--- TEXT SHOWN ---
2

This is my code so far:

import three;
import math;

texpreamble("\usepackage{bm}");
texpreamble("\newcommand{\ex}{\bm{e}_x}");
texpreamble("\newcommand{\ey}{\bm{e}_y}");
texpreamble("\newcommand{\ez}{\bm{e}_z}");
texpreamble("\newcommand{\av}{\bm{a}}");
texpreamble("\newcommand{\Ri}[1]{\bm{\vec{R}_{#1}}}");

size(300,0);

pen thickp=linewidth(2mm);
real rho=1, phi=60, z=0.8;

currentprojection=perspective((4,1,2));

real r=1.1;
pen p=black;
draw(Label("$\ex$",1.1),O--r*X,p,Arrow3); // x unit vector
draw(Label("$\ey$",1.1),O--r*Y,p,Arrow3); // y unit vector
draw(Label("$\ez$",1.1),O--r*Z,p,Arrow3); // z unit vector

triple R0=(-1,-3,-4); // vector R0 to cable
triple a=(0,1,0); // direction
draw(Label("$\av$",0.65),(R0-a/2)--(R0+a/2),red,Arrow3);
draw("$\Ri{0}$",R0--O,align=2*dir(90,phi),Arrow3,DotMargin3);

I want to achieve something similar to the red arrow on the blue surface: arrow on surface. The surface should be in the plane created by $a$ and $\vec{R_0}$. The new arrow should start in the origin of the coordinate axis, and the vector components of that arrow should be projected on $e_x, e_y$ and $e_z$.
---
TASKS TO COMPLETE:
A – Translate this sentence from the Asymptote question above into Spanish: "The surface should be in the plane created by $a$ and $\vec{R_0}$."
B – In the Asymptote question above, to what perspective point is currentprojection set?
C – List every command that the Asymptote question above defines with \newcommand.
--- SUPPLIED MATERIAL ---
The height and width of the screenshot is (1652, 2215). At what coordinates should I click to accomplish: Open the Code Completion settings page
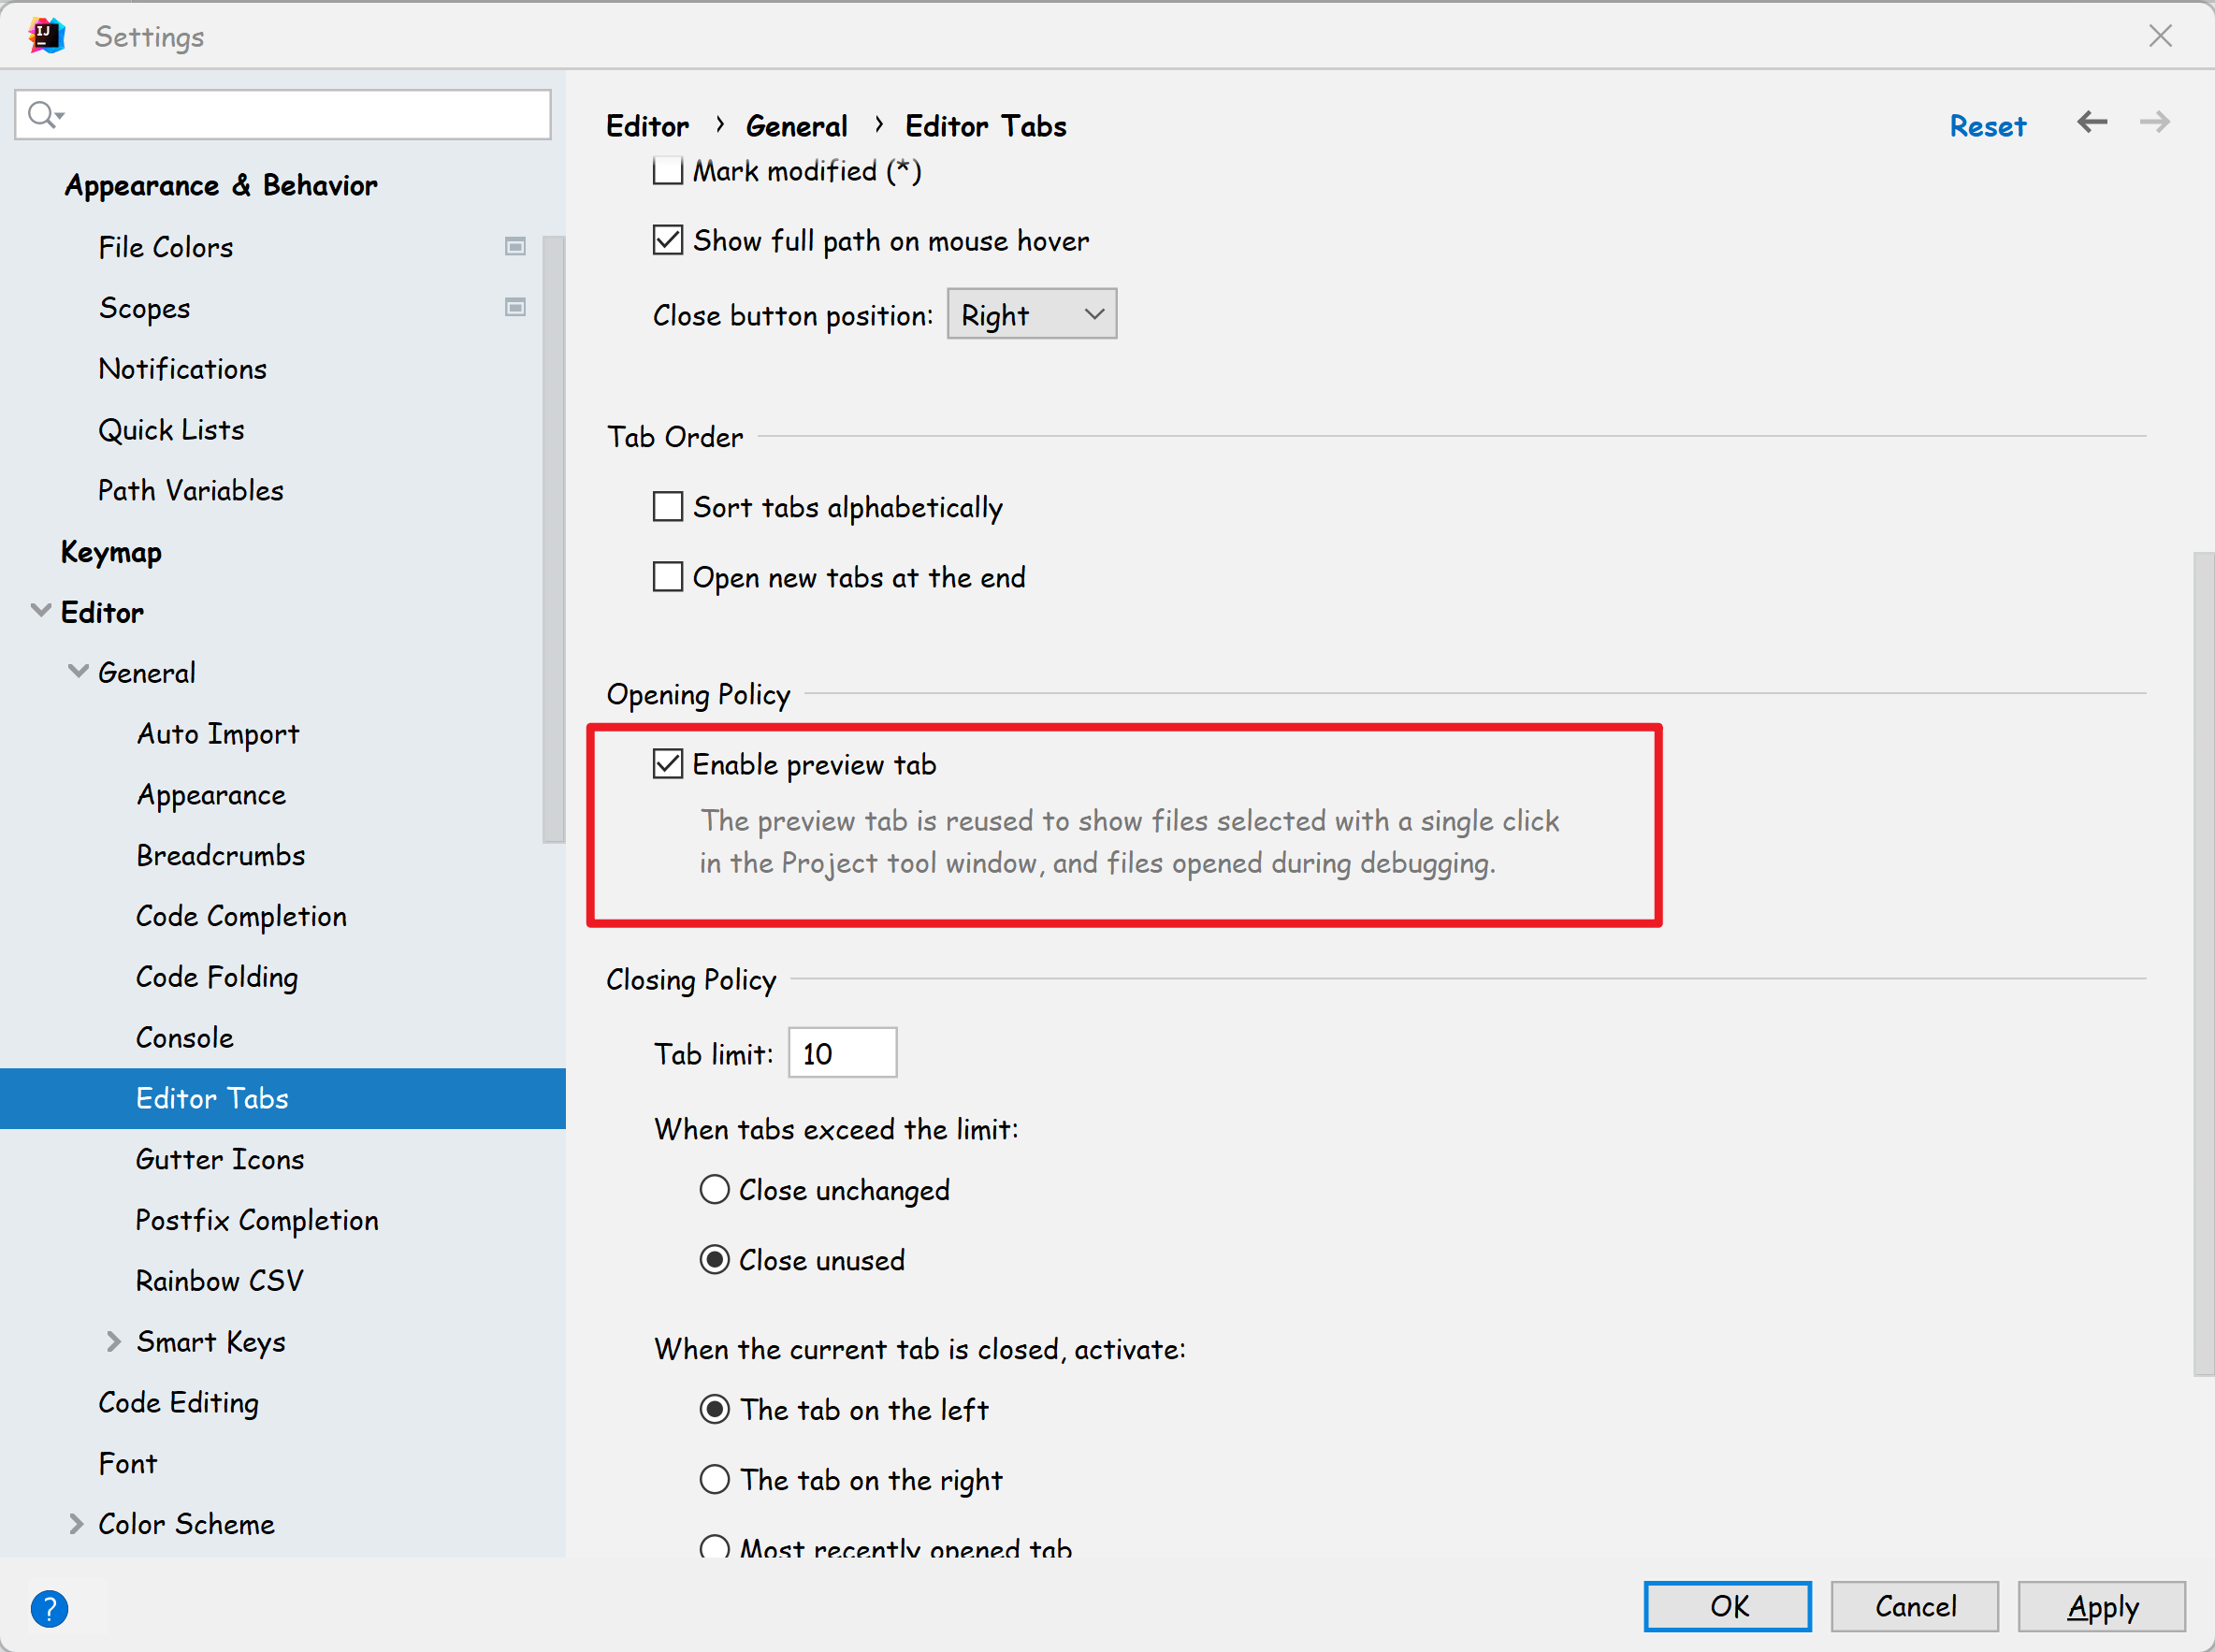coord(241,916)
---
--- SUPPLIED MATERIAL ---
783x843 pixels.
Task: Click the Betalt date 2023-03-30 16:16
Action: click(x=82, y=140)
---
COMPLETE ANSWERS:
A – La superficie debe estar en el plano creado por $a$ y $\vec{R_0}$.

B – perspective((4,1,2))

C – \ex, \ey, \ez, \av, \Ri